About this exercise »
The response should be a precise copy of every entry.
[[ Data for review open ]]
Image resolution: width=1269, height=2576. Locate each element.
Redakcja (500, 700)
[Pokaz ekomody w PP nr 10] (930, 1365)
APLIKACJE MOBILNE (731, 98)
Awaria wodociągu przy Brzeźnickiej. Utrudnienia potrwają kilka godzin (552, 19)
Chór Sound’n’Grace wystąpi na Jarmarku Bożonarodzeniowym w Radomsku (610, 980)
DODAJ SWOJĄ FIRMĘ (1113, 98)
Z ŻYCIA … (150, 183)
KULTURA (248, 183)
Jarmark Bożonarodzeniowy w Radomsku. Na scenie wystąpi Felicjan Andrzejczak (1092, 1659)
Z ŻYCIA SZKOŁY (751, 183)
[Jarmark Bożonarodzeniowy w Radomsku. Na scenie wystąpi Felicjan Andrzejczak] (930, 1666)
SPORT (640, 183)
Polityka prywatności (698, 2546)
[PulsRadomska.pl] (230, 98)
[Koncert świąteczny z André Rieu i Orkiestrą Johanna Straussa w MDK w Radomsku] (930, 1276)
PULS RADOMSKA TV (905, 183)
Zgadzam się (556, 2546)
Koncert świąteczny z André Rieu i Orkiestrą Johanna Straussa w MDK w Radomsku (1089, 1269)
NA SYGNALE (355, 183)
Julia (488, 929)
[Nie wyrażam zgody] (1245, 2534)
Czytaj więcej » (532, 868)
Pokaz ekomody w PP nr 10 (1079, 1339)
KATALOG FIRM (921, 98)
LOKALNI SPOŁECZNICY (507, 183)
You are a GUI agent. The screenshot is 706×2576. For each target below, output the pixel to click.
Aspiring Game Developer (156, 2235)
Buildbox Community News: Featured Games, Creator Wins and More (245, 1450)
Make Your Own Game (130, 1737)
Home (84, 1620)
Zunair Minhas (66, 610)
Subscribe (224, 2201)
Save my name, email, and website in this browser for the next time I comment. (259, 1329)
[[ Data for review closed ]]
Result of the exercise »
Image resolution: width=1269, height=2576. Locate each element.
Redakcja (500, 700)
[Pokaz ekomody w PP nr 10] (930, 1365)
APLIKACJE MOBILNE (731, 98)
Awaria wodociągu przy Brzeźnickiej. Utrudnienia potrwają kilka godzin (552, 19)
Chór Sound’n’Grace wystąpi na Jarmarku Bożonarodzeniowym w Radomsku (610, 980)
DODAJ SWOJĄ FIRMĘ (1113, 98)
Z ŻYCIA … (150, 183)
KULTURA (248, 183)
Jarmark Bożonarodzeniowy w Radomsku. Na scenie wystąpi Felicjan Andrzejczak (1092, 1659)
Z ŻYCIA SZKOŁY (751, 183)
[Jarmark Bożonarodzeniowy w Radomsku. Na scenie wystąpi Felicjan Andrzejczak] (930, 1666)
SPORT (640, 183)
Polityka prywatności (698, 2546)
[PulsRadomska.pl] (230, 98)
[Koncert świąteczny z André Rieu i Orkiestrą Johanna Straussa w MDK w Radomsku] (930, 1276)
PULS RADOMSKA TV (905, 183)
Zgadzam się (556, 2546)
Koncert świąteczny z André Rieu i Orkiestrą Johanna Straussa w MDK w Radomsku (1089, 1269)
NA SYGNALE (355, 183)
Julia (488, 929)
[Nie wyrażam zgody] (1245, 2534)
Czytaj więcej » (532, 868)
Pokaz ekomody w PP nr 10 (1079, 1339)
KATALOG FIRM (921, 98)
LOKALNI SPOŁECZNICY (507, 183)
You are a GUI agent. The screenshot is 706×2576. For each target below, output the pixel to click.
Aspiring Game Developer (156, 2235)
Buildbox Community News: Featured Games, Creator Wins and More (245, 1450)
Make Your Own Game (130, 1737)
Home (84, 1620)
Zunair Minhas (66, 610)
Subscribe (224, 2201)
Save my name, email, and website in this browser for the next time I comment. (259, 1329)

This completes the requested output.